:: Supplied material
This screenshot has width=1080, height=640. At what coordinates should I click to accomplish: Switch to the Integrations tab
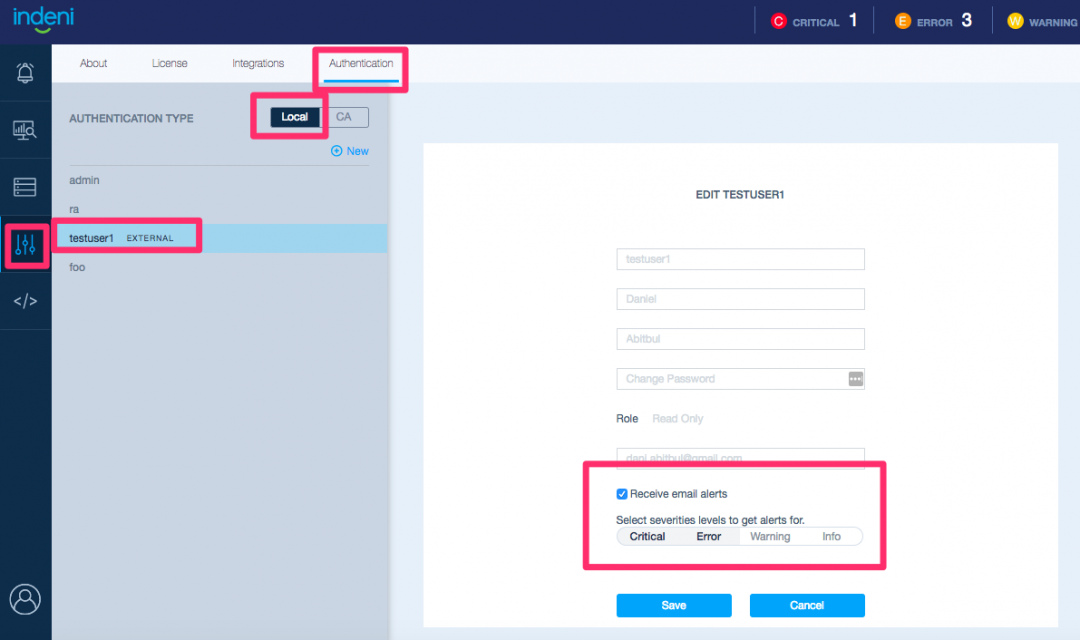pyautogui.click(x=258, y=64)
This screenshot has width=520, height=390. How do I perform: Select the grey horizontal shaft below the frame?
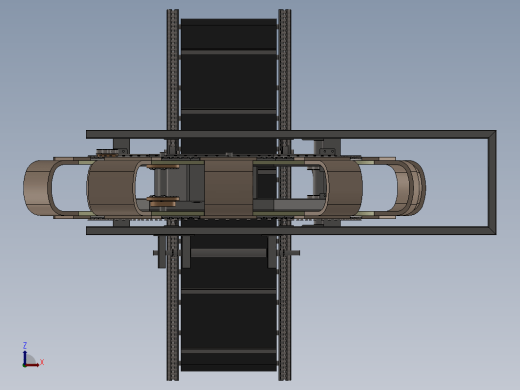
::::
:: Supplied material
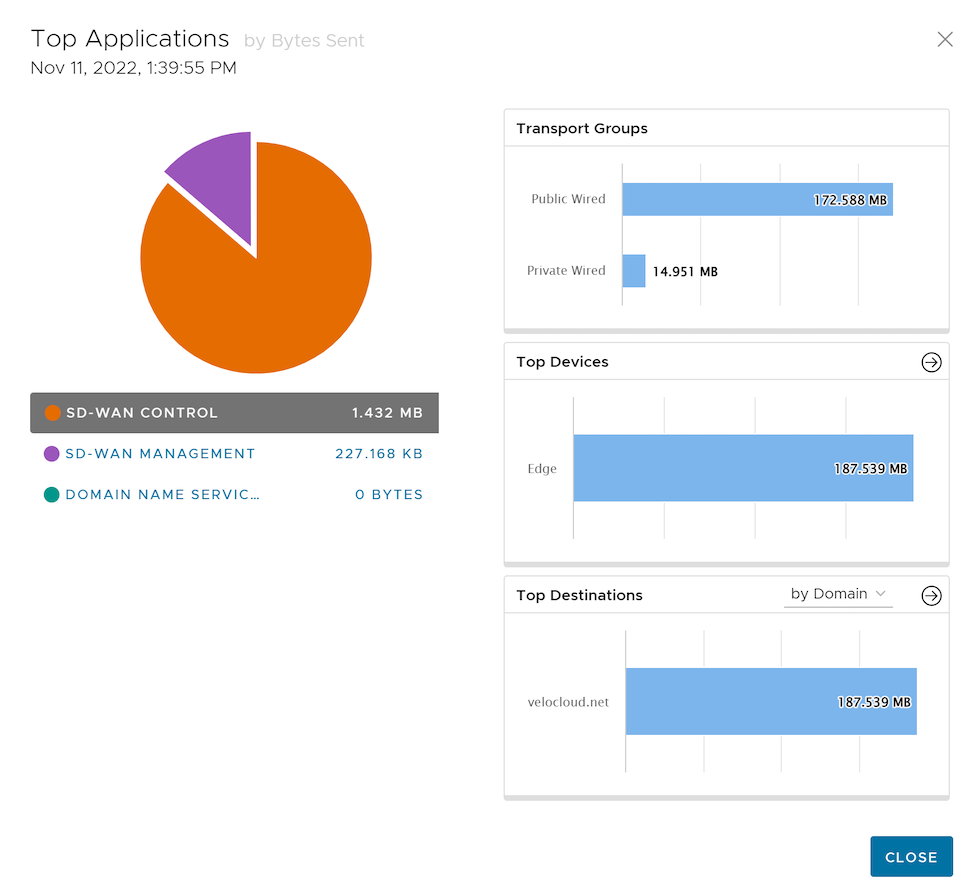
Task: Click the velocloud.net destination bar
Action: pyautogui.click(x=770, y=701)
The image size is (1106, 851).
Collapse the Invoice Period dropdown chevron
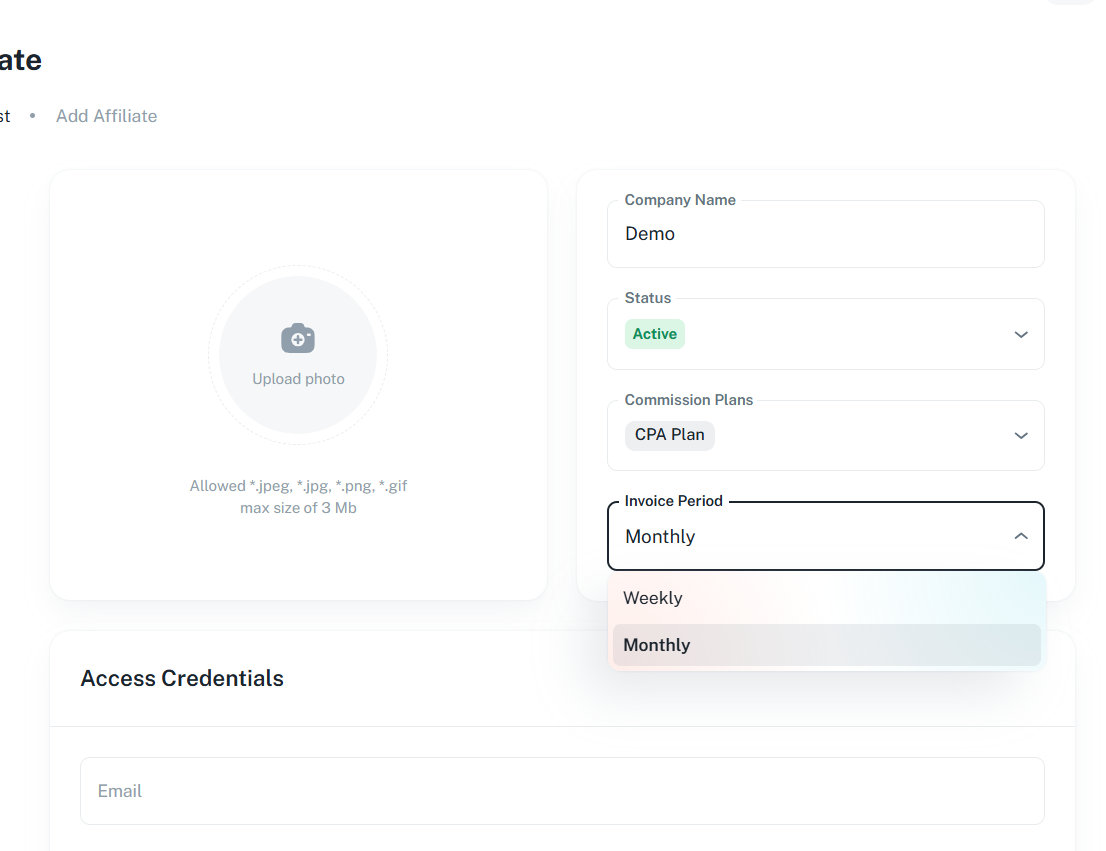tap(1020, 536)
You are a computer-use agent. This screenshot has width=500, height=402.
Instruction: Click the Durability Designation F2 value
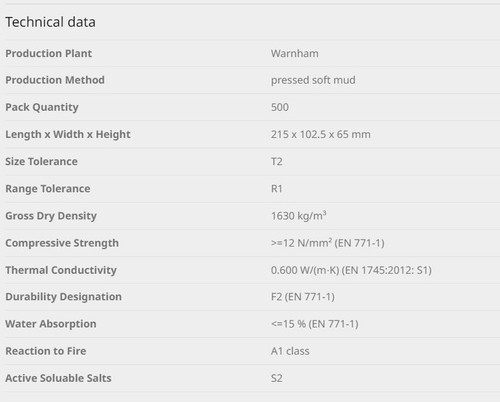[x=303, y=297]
::::
:: Supplied material
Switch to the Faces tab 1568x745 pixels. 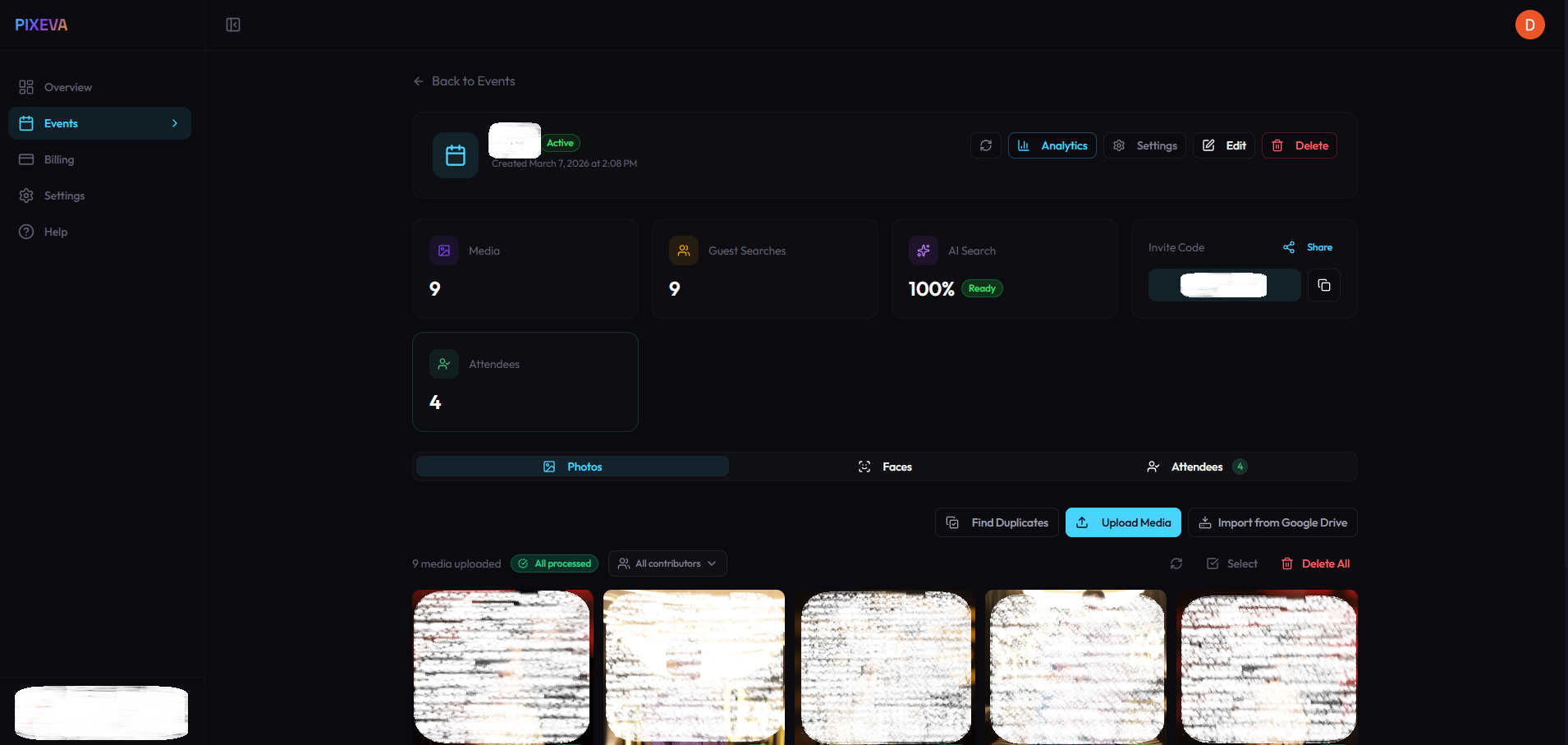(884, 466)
::::
Exercise instructions:
Format the records from the line containing "The image size is (1106, 851)." through the line containing "[x=303, y=297]" as a numbered list, omitting blank lines and the pictures.

Result of the exercise:
1. The image size is (1106, 851).
2. Collapse the Invoice Period dropdown chevron
3. tap(1020, 536)
4. You are a computer-use agent. This screenshot has width=500, height=402.
5. Instruction: Click the Durability Designation F2 value
6. [x=303, y=297]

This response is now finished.